■ Passage provided ■
|
Bridging Discrete and Continuous RL: Stable Deterministic Policy Gradient with Martingale Characterization |
Soundness: 2: fair
Presentation: 2: fair
Contribution: 2: fair
Rating: 2: reject
Confidence: 4: You are confident in your assessment, but not absolutely certain. It is unlikely, but not impossible, that you did not understand some parts of the submission or that you are unfamiliar with some pieces of related work. |
This paper proposes a principled framework for deterministic policy gradient (DPG) in continuous-time reinforcement learning (CTRL). The authors derive a continuous-time analogue of the advantage-based policy gradient theorem and establish its martingale characterization, providing a theoretical foundation for stable deterministic policy optimization in continuous domains. Building upon this theory, they introduce a new algorithm, CT-DDPG, designed to mitigate the instability and discretization sensitivity often observed in discrete-time RL algorithms when applied to continuous dynamical systems. Experimental evaluations on several continuous control benchmarks demonstrate improved convergence stability and learning efficiency compared to both discrete-time and prior continuous-time baselines. Overall, the paper aims to bridge the theoretical and algorithmic gap between discrete-time RL methods and real-world continuous control systems.
1. The paper establishes a mathematically solid foundation for deterministic policy gradient (DPG) methods in continuous-time reinforcement learning. The authors derive a continuous-time analogue of the advantage function (Theorem 3.1) and rigorously prove its martingale characterization (Theorem 3.2), connecting the policy gradient to the advantage-rate function under deterministic policies. This framework generalizes the discrete-time DPG results (Silver et al., 2014) while removing restrictive assumptions such as uniform ellipticity and purely stochastic policies. The martingale-based formulation elegantly guarantees consistency of the value and advantage functions and provides a clear theoretical pathway for algorithm design.
2. The paper directly targets the issue that discrete-time RL algorithms become unstable as the time-step $h\to0$. The authors provide a precise theoretical explanation for this degradation: one-step temporal-difference (TD) updates cause gradient variance to blow up (Proposition 4.1). To overcome this, they introduce the Continuous-Time Deep Deterministic Policy Gradient (CT-DDPG) algorithm using multi-step TD objectives (Eq. 4.7), proving its variance remains bounded (Proposition 4.2).
1. The paper’s theoretical framing and algorithmic contribution appear incremental relative to prior work in continuous-time reinforcement learning (CTRL). While it emphasizes the use of a martingale characterization to derive a deterministic policy gradient (DPG) formula, the idea is conceptually close to existing stochastic-policy frameworks (Jia & Zhou, 2022a; 2022b; 2023) and the model-based DPG formulations of [5]. The paper does not convincingly clarify why the martingale representation provides a fundamentally new perspective or practical advantage over Itô-based stochastic analysis or existing actor–critic formulations.

■ Information provided ■
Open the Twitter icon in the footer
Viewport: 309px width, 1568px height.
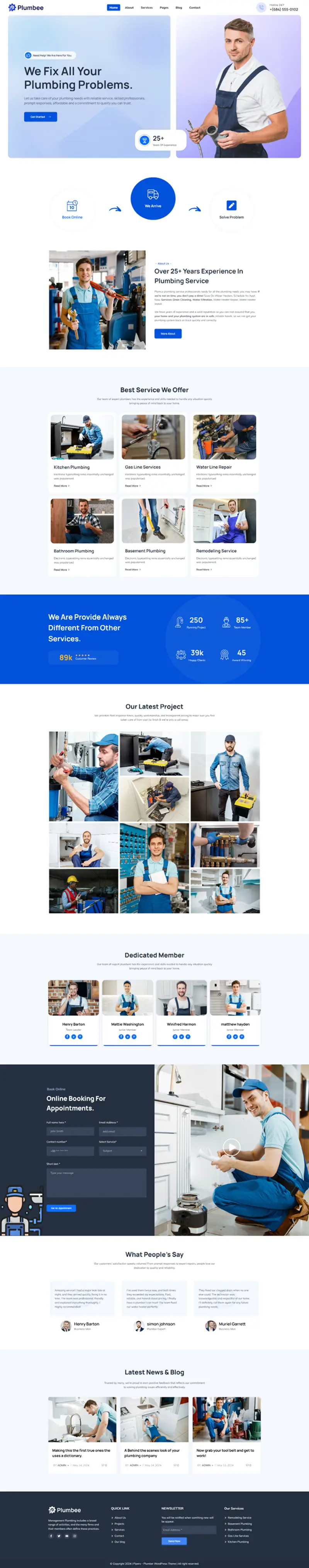coord(59,1536)
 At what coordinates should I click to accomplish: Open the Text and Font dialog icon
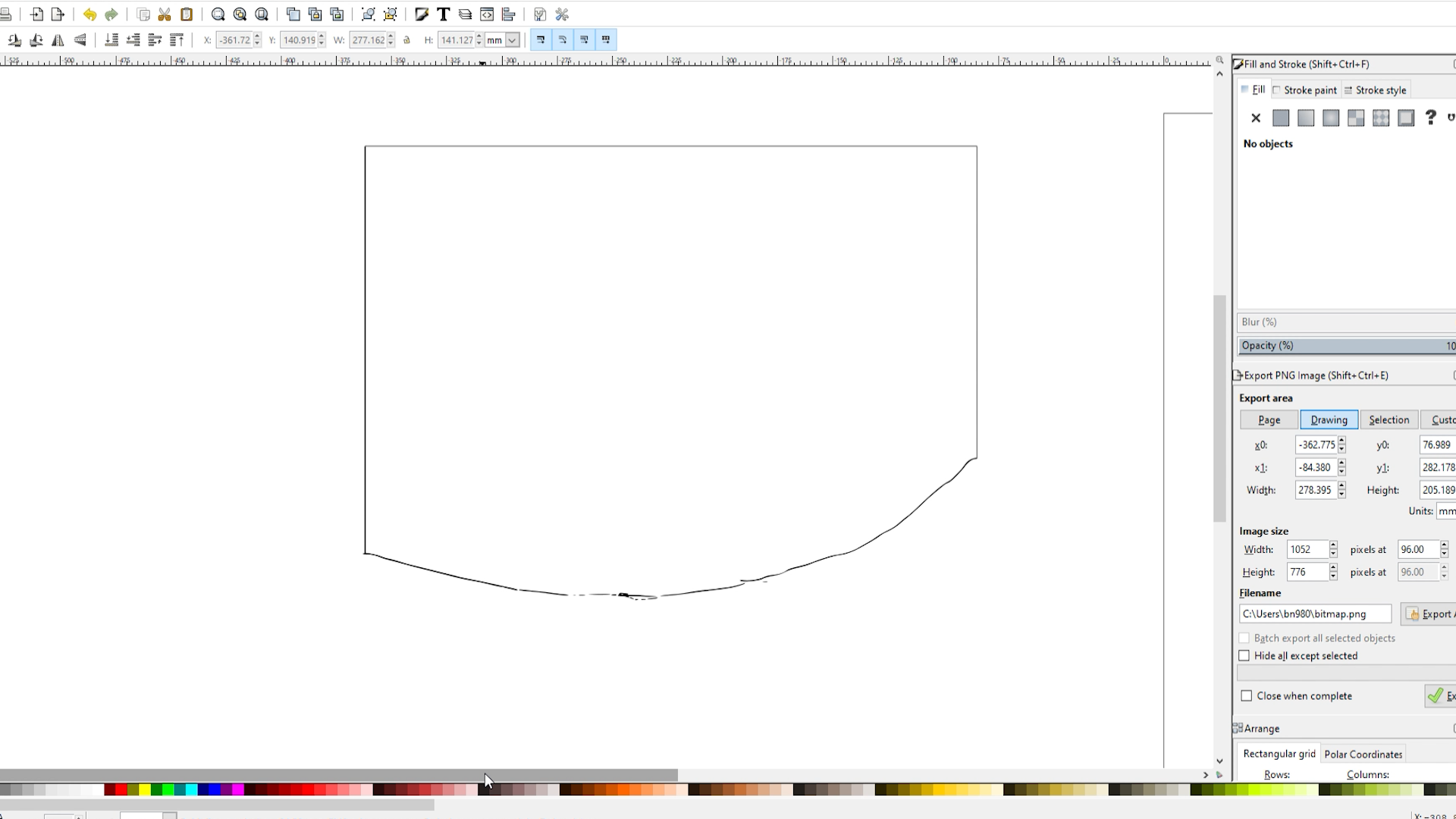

■ Your objective ■
Pick up the review of the continuous-time deterministic policy gradient paper above and continue it from the point where it stops.

■ Expected answer ■
Moreover, the literature review is narrow and overlooks several recent studies towards same target. For example: [1] systematically analyzes multiple discretization strategies (MSS) for model-based CTRL; [2] proposes a time-adaptive sensing and control approach that jointly optimizes action and duration, directly tackling the same step-size sensitivity problem that this paper aims to address; [3] focuses on improving sample and computational efficiency while maintaining performance; and [4] theoretically studies how, for stochastic dynamics, the observation interval should adapt to the system’s variance. Although the authors cite [5], the discussion remains superficial—[5] already develops a continuous-time actor–critic framework that learns a deterministic policy gradient under ODE dynamics, conceptually similar to this work.
The paper does not clearly articulate how its CT-DDPG algorithm differs from or improves upon these established baselines, many of which already achieve comparable goals such as variance control, discretization invariance, and stability. A more thorough comparative discussion and empirical ablation referencing these works would be necessary to substantiate the claimed contributions.
[1] Treven, L., Hübotter, J., Sukhija, B., Dorfler, F., & Krause, A. (2023). Efficient exploration in continuous-time model-based reinforcement learning. _Advances in Neural Information Processing Systems_, _36_, 42119-42147.
[2] Treven, Lenart, et al. "When to sense and control? a time-adaptive approach for continuous-time RL." _Advances in Neural Information Processing Systems_ 37 (2024): 63654-63685.
[3] Zhao, R., Yu, Y., Zhu, A. Y., Yang, C., & Zhou, D. Sample and Computationally Efficient Continuous-Time Reinforcement Learning with General Function Approximation. In _The 41st Conference on Uncertainty in Artificial Intelligence_.
[4] Zhao, R., Yu, Y., Wang, R., Huang, C., & Zhou, D. (2025). Instance-Dependent Continuous-Time Reinforcement Learning via Maximum Likelihood Estimation. _arXiv preprint arXiv:2508.02103_.
[5] Yildiz, C., Heinonen, M., & Lähdesmäki, H. (2021, July). Continuous-time model-based reinforcement learning. In _International Conference on Machine Learning_ (pp. 12009-12018). PMLR.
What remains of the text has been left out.